El estudio de las compras por impulso data de la misma época y tiene enfoques muy diferentes: juntar economía con psicología (y psiquiatría) es delicioso, pero no es de las tareas más fácil. En la mayoría de los casos, la mayoría de las personas que sufren de depresión, no se sienten satisfechas. de control.

En los casos anteriores, y en el día a día, vemos un poco de las tres: son comportamientos marcados por reacciones rápidas y no planificadas, donde el individuo tiene conciencia de lo que es correcto o incorrecto, pero actúa de forma incompatible porque «no paró para pensar» , priorizó la satisfacción inmediata en detrimento del futuro.

En casos extremos, puede causar perjuicios a usted ya otras personas, de forma involuntaria, debido a su dificultad con el autocontrol. ¿Parece familiar?

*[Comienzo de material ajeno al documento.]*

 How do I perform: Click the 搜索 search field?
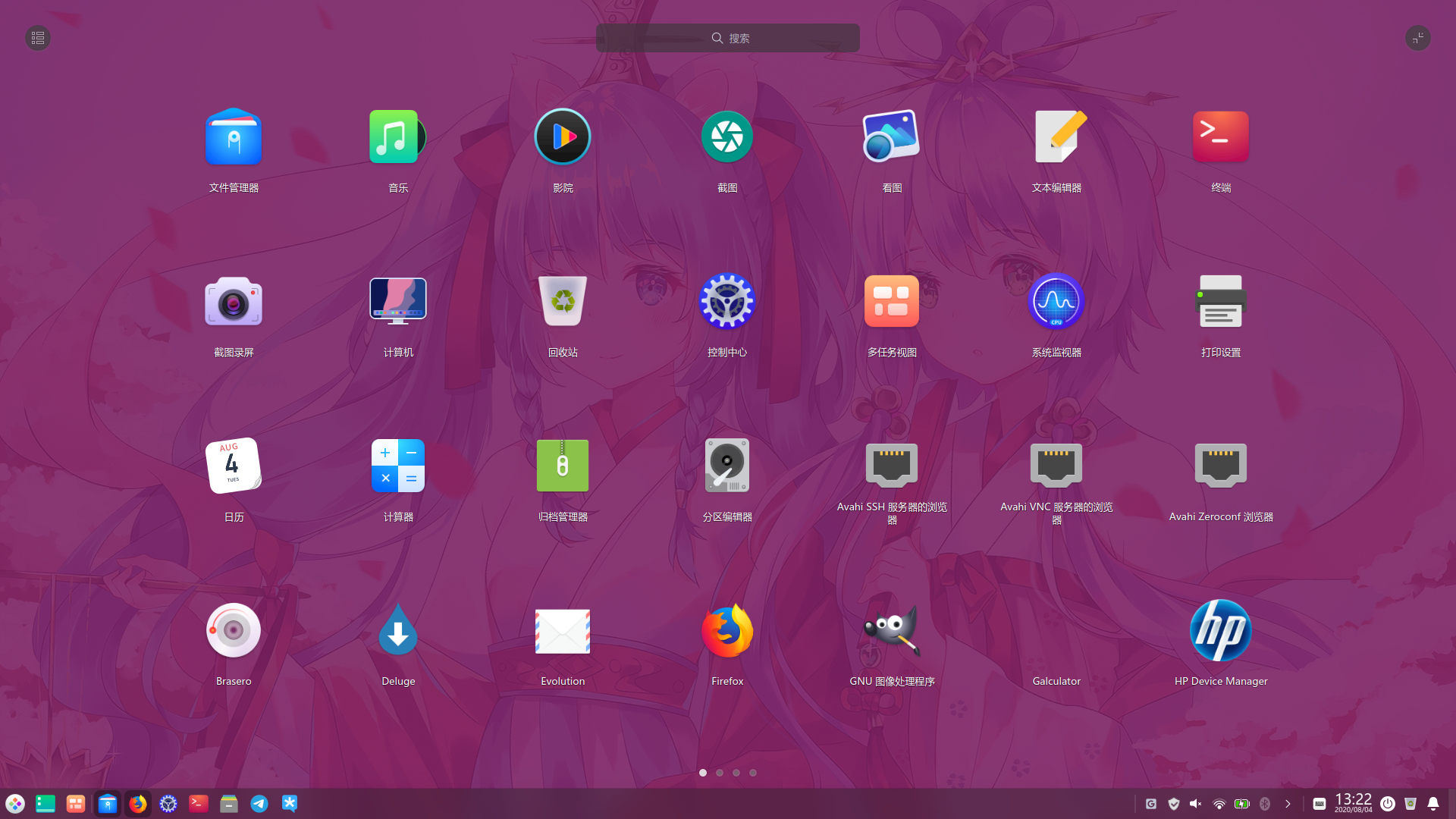click(727, 37)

Estamos hablando de compras, pero la idea también es válida para otras esferas.

¿Qué más tienen los ejemplos en común? Una inmensa carga afectiva. Fueron «afectados» por emociones y sentimientos en el acto de la compra. No importa aquí, qué sentimientos o emociones, tampoco si positivos o negativos, podría ser entre otros la felicidad, la tristeza, la cólera, el miedo o el asco, las cinco emociones universales (Damasio, AR, 2012).

Uno estaba recién casado, el otro se divorciaba, un enloquecido atrapado en una congestión, fueron éstos los gatillos? La compra fue una manera de encontrar placer en medio del caos?

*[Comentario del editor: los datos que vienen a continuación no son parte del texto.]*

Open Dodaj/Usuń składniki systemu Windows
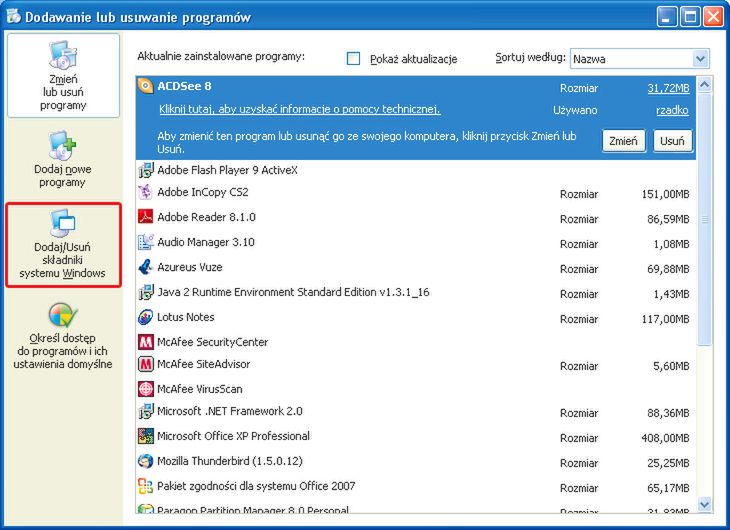This screenshot has width=730, height=530. [x=63, y=246]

Vendedores son entrenados para identificar estos comportamientos y persuadir al potencial cliente a cerrar el negocio. En algunas ocasiones, no es necesario ni el vendedor, sino adecuar lo que se quiere vender la altura de los ojos, alcance de las manos, y parcelas que caigan en el bolsillo.

Luego, en situaciones donde la emoción «desborda» la razón, lo ideal es enfriar la cabeza y mantener una distancia segura de la tarjeta de crédito o de otros medios de pago.

Referencias bibliográficas:

  • Arnold, EJ, Price, L., y Zinkhan, GM (2002). Los consumidores. McGraw-Hill / Irwin.
  • De Almeida, ST, & Jolibert, A. (1993). La influencia del estado de ánimo en la compra impulsiva. Revista de Administración de la Universidad de São Paulo, 28 (4).
  • Damasio, AR (2012). Descarteserror. Editorial Compañía de las Letras.

¡Gracias y hasta la próxima!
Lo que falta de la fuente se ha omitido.